- Instructions to follow: Omitting the pictures, restate all of the entries below exactly.
Start of Records provided
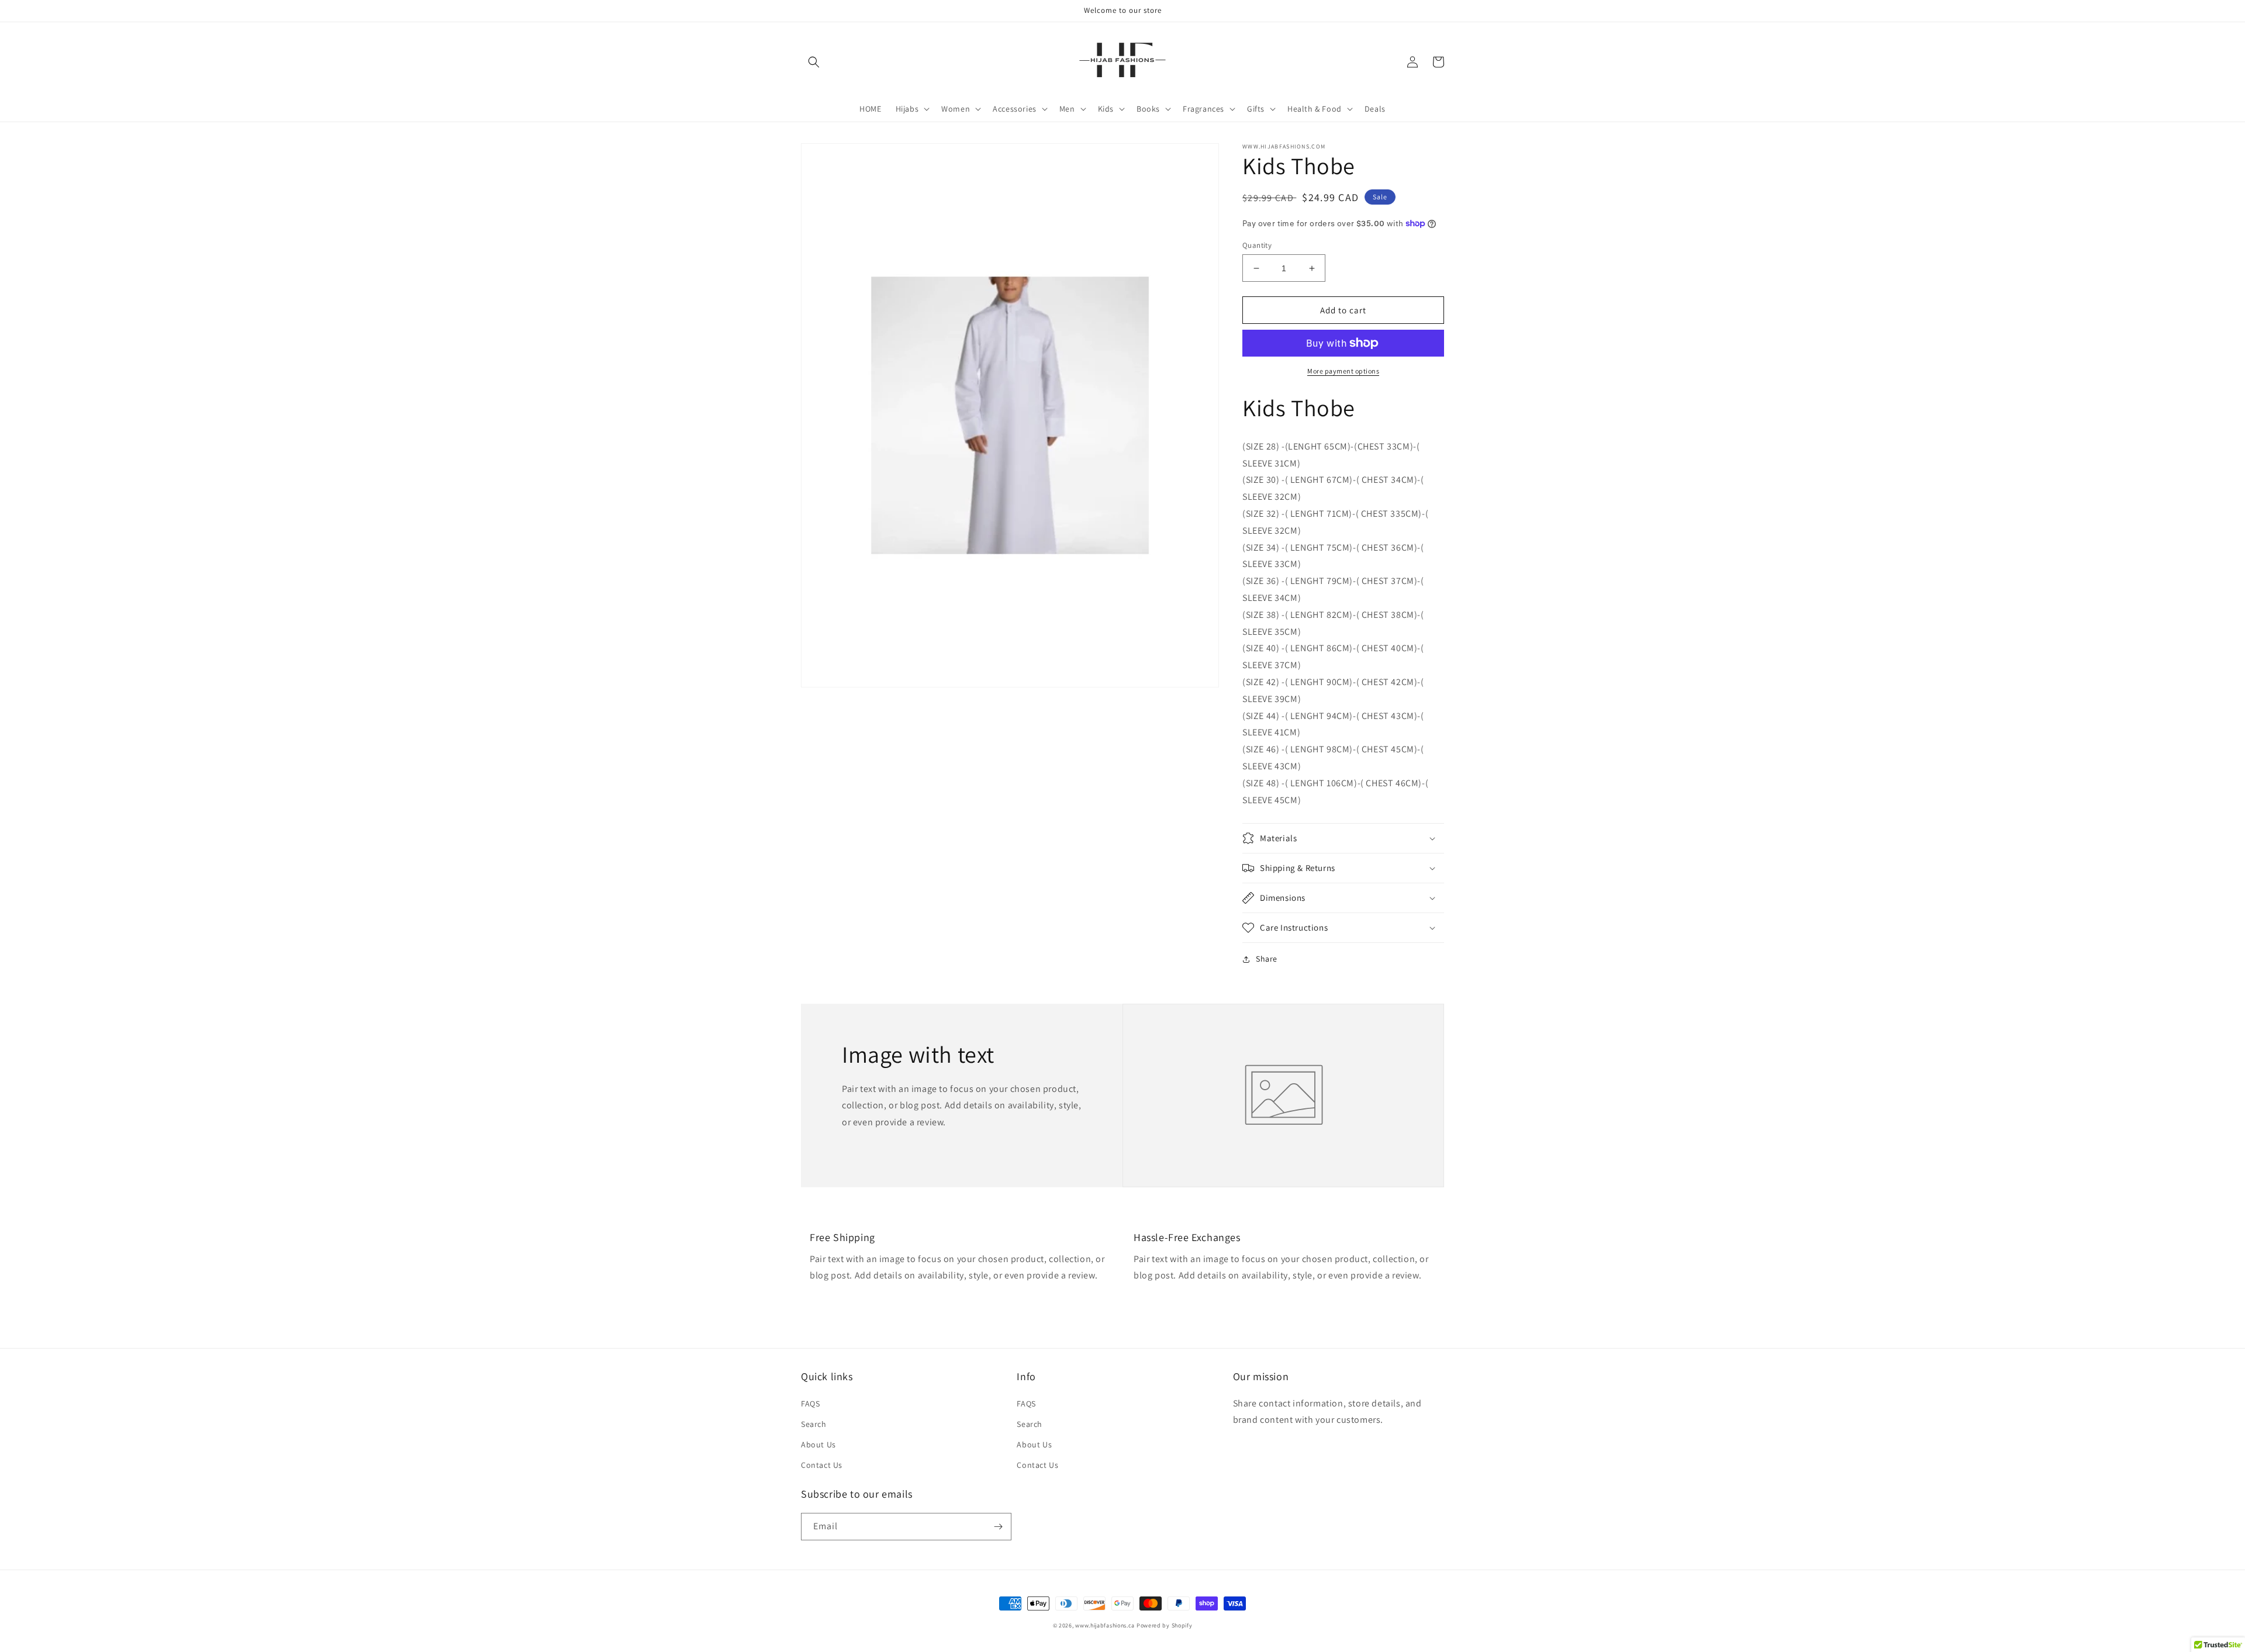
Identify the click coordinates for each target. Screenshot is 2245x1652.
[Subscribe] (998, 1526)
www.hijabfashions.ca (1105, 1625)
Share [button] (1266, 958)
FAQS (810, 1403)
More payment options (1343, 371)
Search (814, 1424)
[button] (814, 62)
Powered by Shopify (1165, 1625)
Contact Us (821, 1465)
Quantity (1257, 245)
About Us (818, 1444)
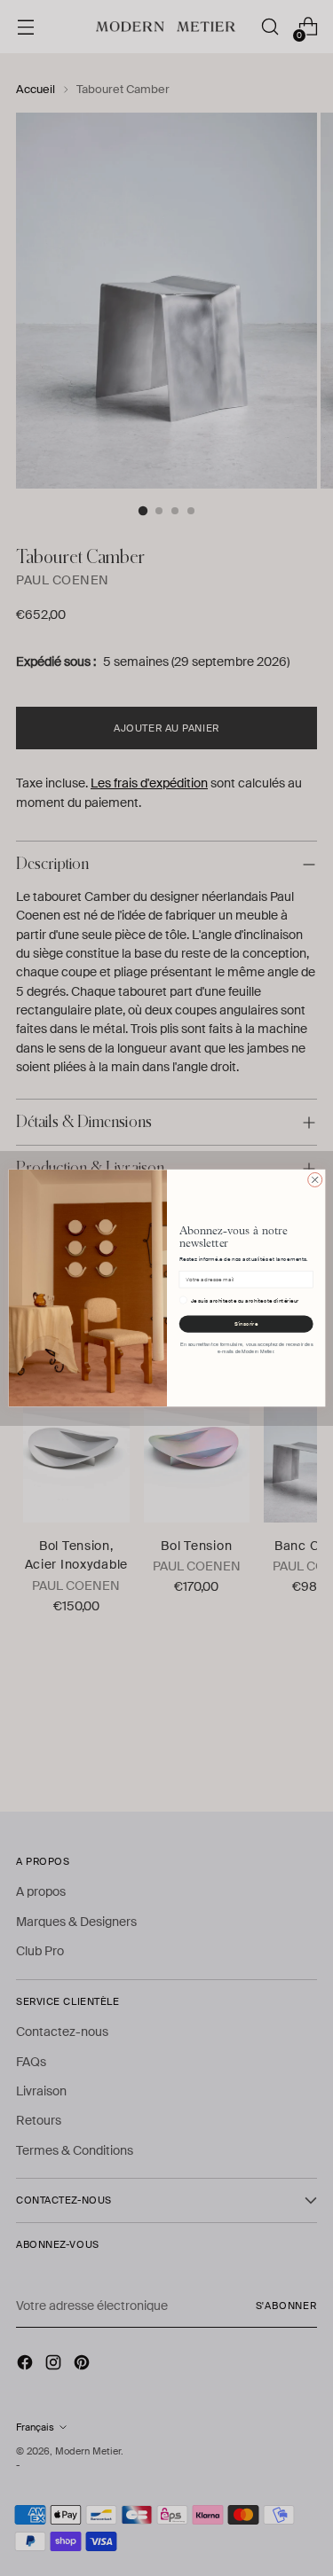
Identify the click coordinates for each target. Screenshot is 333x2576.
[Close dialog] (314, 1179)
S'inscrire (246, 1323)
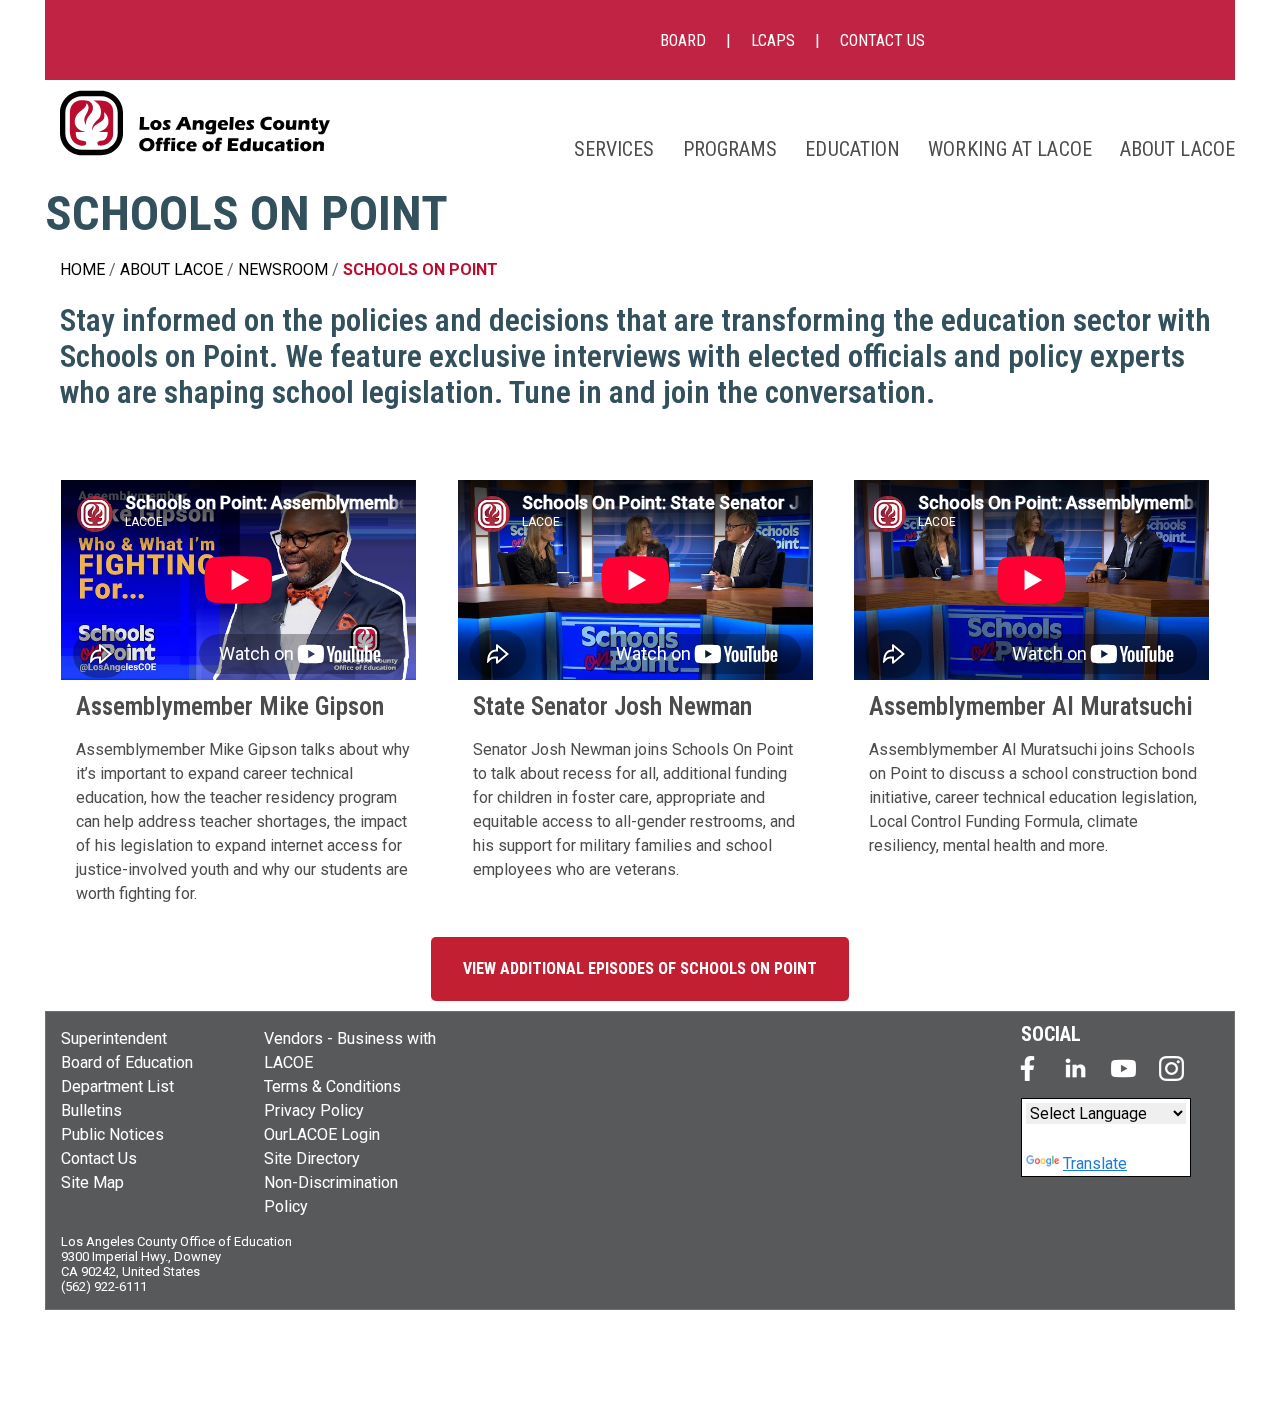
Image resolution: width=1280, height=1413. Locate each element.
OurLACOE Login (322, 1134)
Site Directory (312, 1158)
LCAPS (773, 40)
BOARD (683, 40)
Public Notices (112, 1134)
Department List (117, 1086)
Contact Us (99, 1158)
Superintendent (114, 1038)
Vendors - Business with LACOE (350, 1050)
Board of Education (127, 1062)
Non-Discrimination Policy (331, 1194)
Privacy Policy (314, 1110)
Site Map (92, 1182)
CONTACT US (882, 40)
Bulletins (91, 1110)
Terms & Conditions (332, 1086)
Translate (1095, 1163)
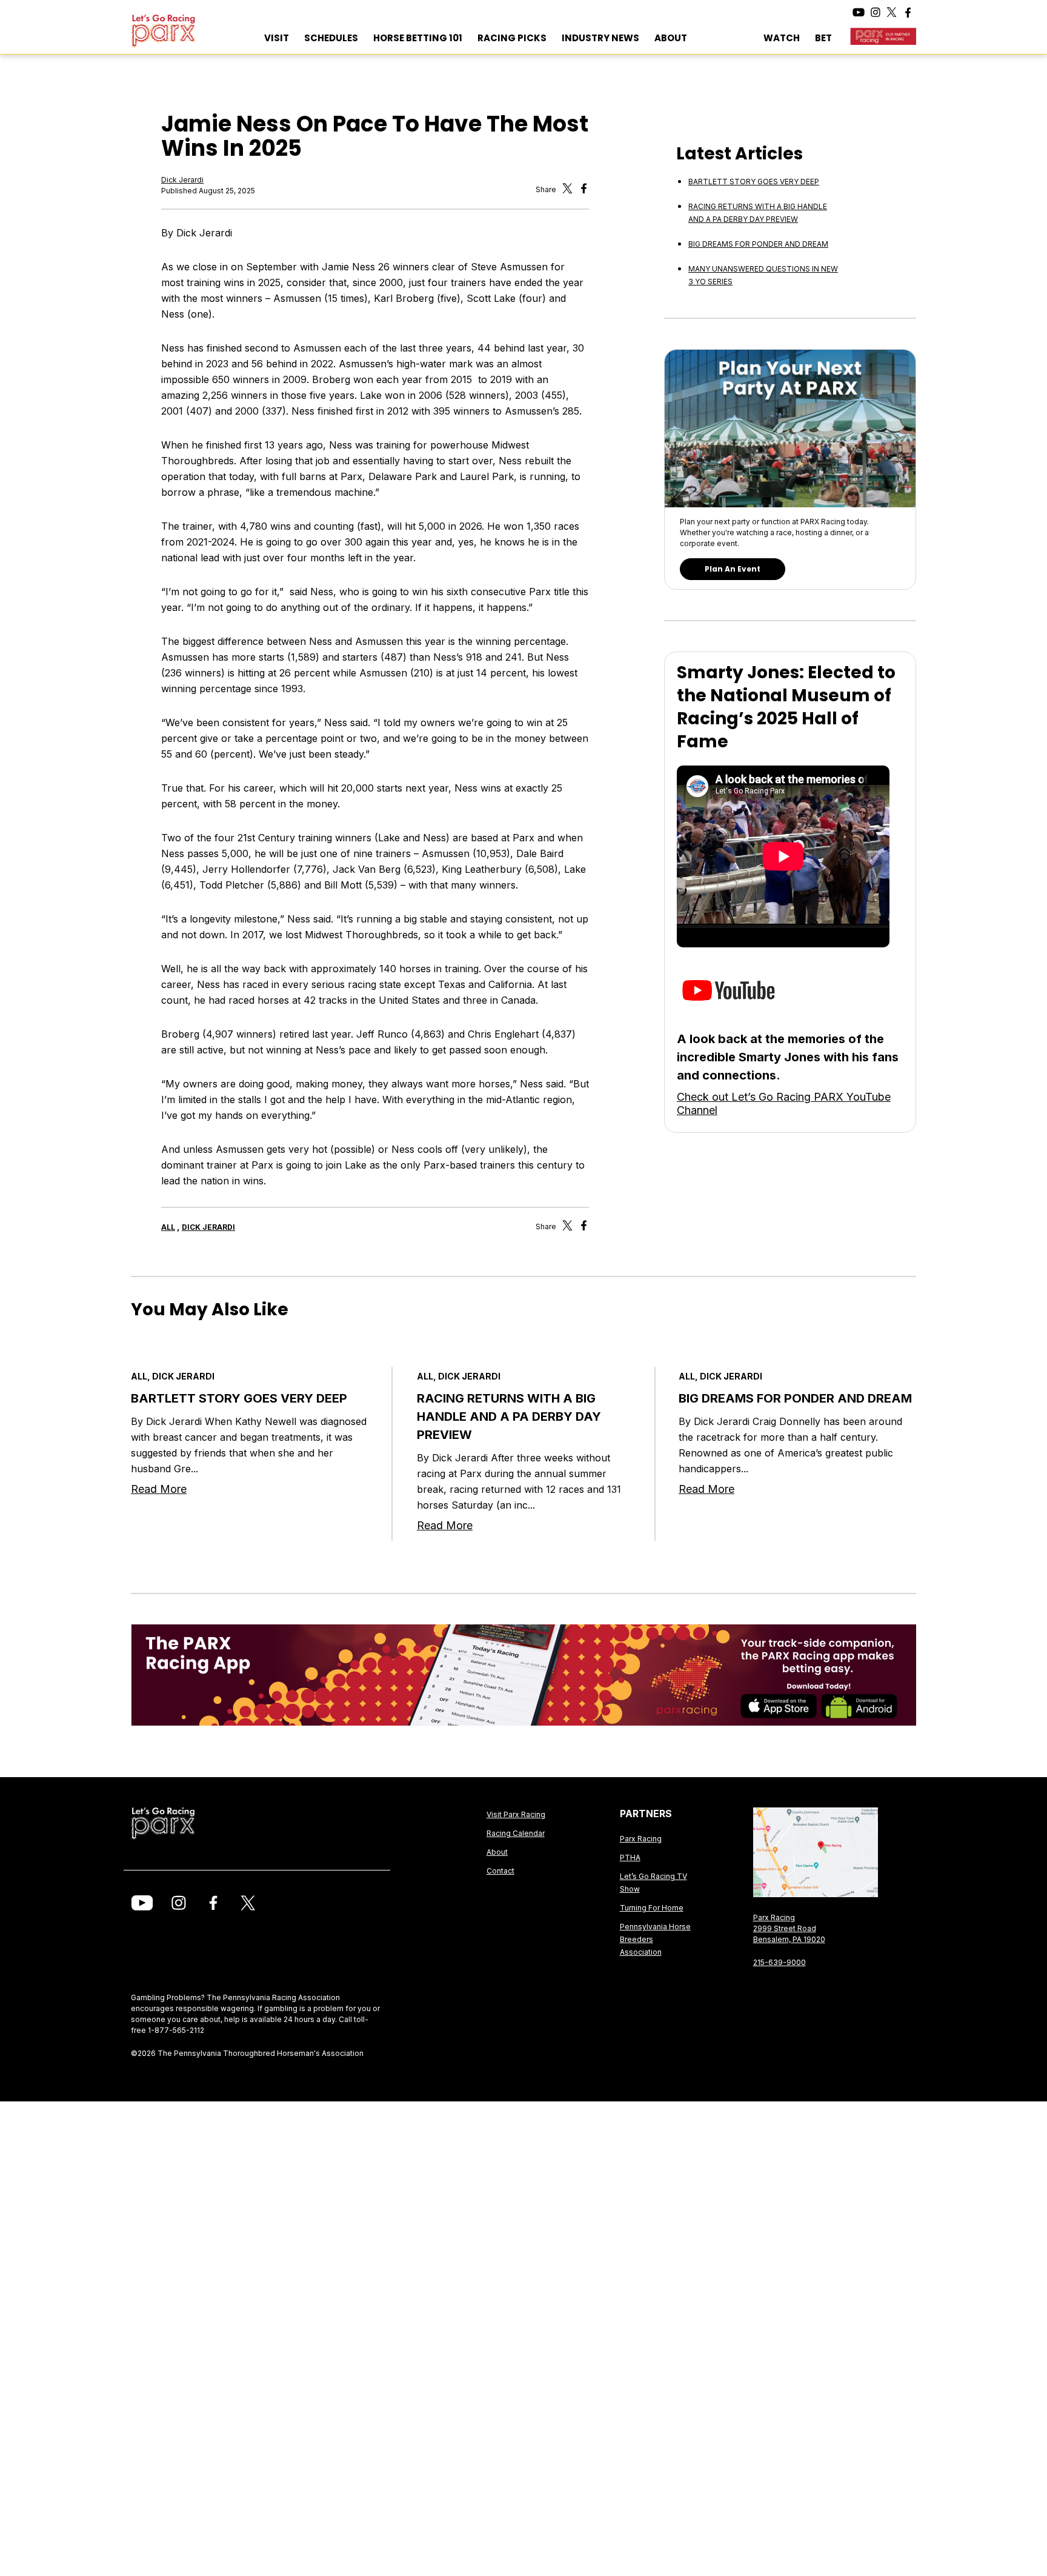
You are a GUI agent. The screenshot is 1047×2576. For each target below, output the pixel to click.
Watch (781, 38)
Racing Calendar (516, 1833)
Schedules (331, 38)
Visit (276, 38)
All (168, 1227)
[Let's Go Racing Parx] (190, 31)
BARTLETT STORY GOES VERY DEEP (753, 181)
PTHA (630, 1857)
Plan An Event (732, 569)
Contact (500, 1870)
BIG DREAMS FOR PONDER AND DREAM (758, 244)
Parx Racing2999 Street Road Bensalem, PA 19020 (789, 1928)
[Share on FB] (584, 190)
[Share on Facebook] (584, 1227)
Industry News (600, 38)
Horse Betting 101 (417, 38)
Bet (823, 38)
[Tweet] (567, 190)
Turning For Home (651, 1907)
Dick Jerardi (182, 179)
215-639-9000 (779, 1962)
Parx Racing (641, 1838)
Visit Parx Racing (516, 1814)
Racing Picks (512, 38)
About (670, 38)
End of Records provided
- Written solution:
Identify the click coordinates for each target. Screenshot is 2245x1652.
[Subscribe] (998, 1526)
www.hijabfashions.ca (1105, 1625)
Share [button] (1266, 958)
FAQS (810, 1403)
More payment options (1343, 371)
Search (814, 1424)
[button] (814, 62)
Powered by Shopify (1165, 1625)
Contact Us (821, 1465)
Quantity (1257, 245)
About Us (818, 1444)
Identify the click coordinates for each target. Screenshot is 333x2576.
[Close dialog] (314, 1179)
S'inscrire (246, 1323)
Image resolution: width=1280, height=1413. Locate each element.
OurLACOE Login (322, 1134)
Site Directory (312, 1158)
LCAPS (773, 40)
BOARD (683, 40)
Public Notices (112, 1134)
Department List (117, 1086)
Contact Us (99, 1158)
Superintendent (114, 1038)
Vendors - Business with LACOE (350, 1050)
Board of Education (127, 1062)
Non-Discrimination Policy (331, 1194)
Privacy Policy (314, 1110)
Site Map (92, 1182)
CONTACT US (882, 40)
Bulletins (91, 1110)
Terms & Conditions (332, 1086)
Translate (1095, 1163)
You are a GUI agent. The screenshot is 1047×2576. For each target below, output the pixel to click.
Watch (781, 38)
Racing Calendar (516, 1833)
Schedules (331, 38)
Visit (276, 38)
All (168, 1227)
[Let's Go Racing Parx] (190, 31)
BARTLETT STORY GOES VERY DEEP (753, 181)
PTHA (630, 1857)
Plan An Event (732, 569)
Contact (500, 1870)
BIG DREAMS FOR PONDER AND DREAM (758, 244)
Parx Racing2999 Street Road Bensalem, PA 19020 (789, 1928)
[Share on FB] (584, 190)
[Share on Facebook] (584, 1227)
Industry News (600, 38)
Horse Betting 101 (417, 38)
Bet (823, 38)
[Tweet] (567, 190)
Turning For Home (651, 1907)
Dick Jerardi (182, 179)
215-639-9000 (779, 1962)
Parx Racing (641, 1838)
Visit Parx Racing (516, 1814)
Racing Picks (512, 38)
About (670, 38)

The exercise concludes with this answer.